## Excerpted data

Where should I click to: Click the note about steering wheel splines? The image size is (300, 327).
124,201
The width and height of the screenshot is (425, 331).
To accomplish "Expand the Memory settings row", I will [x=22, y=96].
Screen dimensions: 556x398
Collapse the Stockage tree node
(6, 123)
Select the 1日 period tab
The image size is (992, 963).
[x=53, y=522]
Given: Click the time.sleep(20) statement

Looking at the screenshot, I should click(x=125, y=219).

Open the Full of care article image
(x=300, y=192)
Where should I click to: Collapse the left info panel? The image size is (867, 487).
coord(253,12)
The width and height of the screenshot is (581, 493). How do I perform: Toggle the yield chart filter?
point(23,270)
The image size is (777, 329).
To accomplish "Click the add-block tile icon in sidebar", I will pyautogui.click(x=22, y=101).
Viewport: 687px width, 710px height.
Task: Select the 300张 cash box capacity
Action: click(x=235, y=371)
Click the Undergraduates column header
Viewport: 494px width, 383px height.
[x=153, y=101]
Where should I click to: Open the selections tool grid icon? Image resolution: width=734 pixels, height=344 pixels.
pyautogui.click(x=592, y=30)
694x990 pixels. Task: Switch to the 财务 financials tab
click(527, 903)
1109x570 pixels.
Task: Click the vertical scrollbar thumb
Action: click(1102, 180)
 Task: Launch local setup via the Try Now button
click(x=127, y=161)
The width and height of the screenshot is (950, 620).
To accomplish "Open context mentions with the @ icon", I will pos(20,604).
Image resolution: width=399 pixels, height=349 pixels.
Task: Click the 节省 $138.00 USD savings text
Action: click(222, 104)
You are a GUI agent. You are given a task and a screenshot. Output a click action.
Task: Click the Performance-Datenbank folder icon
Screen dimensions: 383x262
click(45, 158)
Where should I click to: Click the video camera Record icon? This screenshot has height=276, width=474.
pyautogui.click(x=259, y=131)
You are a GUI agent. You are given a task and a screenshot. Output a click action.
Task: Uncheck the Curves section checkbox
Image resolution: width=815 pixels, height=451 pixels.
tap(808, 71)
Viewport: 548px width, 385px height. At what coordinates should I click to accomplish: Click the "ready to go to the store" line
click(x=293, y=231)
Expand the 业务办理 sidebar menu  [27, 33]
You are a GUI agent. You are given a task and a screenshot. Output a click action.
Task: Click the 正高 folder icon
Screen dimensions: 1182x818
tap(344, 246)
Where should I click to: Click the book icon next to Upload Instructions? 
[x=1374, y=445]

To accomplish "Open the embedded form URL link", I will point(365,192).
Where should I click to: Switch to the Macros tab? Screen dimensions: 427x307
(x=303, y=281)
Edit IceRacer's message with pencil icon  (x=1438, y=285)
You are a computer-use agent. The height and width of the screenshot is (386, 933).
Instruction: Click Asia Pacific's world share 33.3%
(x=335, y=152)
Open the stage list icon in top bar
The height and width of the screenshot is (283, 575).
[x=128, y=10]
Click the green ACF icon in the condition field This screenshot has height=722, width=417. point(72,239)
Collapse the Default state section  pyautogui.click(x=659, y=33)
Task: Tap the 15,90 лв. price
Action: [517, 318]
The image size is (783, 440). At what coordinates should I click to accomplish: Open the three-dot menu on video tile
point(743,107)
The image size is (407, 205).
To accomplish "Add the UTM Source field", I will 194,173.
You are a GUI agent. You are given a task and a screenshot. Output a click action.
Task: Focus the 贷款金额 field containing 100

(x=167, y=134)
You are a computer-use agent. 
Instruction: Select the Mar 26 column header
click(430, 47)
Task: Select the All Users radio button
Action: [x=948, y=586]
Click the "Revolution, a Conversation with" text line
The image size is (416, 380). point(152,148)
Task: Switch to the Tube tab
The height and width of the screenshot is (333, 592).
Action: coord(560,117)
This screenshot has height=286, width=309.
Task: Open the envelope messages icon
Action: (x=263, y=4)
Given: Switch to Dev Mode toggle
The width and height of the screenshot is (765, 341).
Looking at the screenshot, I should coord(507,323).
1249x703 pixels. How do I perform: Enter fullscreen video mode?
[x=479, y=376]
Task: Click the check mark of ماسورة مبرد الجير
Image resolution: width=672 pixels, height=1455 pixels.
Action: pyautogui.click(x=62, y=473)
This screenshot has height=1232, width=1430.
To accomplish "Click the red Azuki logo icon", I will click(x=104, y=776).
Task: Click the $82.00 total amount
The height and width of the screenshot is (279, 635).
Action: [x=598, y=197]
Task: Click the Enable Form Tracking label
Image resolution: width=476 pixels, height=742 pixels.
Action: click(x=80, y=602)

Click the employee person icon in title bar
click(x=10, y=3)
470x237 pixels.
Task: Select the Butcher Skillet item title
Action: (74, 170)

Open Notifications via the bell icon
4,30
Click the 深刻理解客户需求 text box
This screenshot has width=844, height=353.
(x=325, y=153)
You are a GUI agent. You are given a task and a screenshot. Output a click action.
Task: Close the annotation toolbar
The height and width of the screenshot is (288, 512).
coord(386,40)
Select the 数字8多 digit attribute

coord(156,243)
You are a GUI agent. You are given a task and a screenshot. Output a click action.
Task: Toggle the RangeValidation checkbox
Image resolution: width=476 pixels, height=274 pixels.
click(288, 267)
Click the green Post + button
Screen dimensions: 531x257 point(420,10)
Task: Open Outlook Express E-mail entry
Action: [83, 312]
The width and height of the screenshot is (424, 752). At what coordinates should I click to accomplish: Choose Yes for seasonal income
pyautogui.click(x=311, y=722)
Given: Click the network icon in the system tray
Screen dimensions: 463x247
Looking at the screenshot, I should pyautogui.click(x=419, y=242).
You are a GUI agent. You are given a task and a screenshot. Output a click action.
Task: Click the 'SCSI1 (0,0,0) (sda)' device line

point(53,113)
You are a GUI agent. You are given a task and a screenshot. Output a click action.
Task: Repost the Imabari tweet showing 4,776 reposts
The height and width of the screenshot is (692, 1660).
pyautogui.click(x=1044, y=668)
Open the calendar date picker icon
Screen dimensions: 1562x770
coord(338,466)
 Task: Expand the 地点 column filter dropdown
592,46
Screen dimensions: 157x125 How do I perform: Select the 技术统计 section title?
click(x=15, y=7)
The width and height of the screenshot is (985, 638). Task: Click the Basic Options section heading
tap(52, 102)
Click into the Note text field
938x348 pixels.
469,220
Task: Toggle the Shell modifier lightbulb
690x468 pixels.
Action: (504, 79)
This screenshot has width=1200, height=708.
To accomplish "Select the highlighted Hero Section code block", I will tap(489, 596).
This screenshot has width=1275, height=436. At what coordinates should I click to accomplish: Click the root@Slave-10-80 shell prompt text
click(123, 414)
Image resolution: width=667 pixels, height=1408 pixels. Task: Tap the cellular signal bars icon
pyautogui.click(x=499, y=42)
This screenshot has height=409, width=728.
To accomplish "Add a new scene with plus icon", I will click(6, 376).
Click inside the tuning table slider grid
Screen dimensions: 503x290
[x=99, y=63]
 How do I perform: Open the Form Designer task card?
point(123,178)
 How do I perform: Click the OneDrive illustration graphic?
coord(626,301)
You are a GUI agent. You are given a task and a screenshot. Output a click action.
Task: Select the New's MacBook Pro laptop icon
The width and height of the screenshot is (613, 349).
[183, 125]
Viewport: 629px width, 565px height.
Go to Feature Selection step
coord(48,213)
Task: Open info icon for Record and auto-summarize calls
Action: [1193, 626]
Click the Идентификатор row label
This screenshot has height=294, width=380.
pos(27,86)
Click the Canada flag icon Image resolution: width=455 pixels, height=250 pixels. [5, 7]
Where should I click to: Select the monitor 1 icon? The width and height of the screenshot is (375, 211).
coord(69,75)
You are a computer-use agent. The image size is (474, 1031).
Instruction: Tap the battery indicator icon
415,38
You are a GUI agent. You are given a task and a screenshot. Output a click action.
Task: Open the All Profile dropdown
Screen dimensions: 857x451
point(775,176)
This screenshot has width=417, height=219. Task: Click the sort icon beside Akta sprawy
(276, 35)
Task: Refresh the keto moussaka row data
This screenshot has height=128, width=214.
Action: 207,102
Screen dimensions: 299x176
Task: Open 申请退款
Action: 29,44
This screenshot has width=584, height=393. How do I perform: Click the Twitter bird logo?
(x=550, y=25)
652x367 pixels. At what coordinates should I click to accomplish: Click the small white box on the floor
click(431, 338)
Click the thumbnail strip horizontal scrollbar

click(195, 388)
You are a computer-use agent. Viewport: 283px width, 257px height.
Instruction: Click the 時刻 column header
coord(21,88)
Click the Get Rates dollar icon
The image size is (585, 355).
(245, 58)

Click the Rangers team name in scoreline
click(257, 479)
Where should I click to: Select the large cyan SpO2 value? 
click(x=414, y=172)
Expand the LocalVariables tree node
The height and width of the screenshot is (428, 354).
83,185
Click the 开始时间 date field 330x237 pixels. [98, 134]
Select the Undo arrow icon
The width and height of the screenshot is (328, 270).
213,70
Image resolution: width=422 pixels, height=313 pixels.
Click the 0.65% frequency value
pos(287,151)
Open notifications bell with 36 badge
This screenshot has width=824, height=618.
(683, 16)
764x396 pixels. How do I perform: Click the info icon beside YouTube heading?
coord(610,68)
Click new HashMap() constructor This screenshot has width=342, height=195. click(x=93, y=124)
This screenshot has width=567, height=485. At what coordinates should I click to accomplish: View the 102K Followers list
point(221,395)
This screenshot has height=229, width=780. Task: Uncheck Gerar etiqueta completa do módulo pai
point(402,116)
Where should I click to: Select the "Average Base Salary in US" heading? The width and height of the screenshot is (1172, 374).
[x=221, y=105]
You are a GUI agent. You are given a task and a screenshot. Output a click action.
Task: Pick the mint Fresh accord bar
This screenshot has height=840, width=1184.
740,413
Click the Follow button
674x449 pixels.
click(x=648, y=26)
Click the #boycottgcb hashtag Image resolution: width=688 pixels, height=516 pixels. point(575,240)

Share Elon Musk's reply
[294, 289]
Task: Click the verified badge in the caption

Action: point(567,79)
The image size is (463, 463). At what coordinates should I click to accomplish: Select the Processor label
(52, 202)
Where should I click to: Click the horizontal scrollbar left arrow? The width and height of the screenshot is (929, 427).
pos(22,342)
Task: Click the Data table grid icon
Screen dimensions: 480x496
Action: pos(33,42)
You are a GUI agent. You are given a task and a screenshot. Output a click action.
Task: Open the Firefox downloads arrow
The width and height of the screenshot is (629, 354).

## Problem details
Copy each line of the data that includes the word "checkbox".

## Response for this exercise
Task: Uncheck the Curves section checkbox
Task: Toggle the RangeValidation checkbox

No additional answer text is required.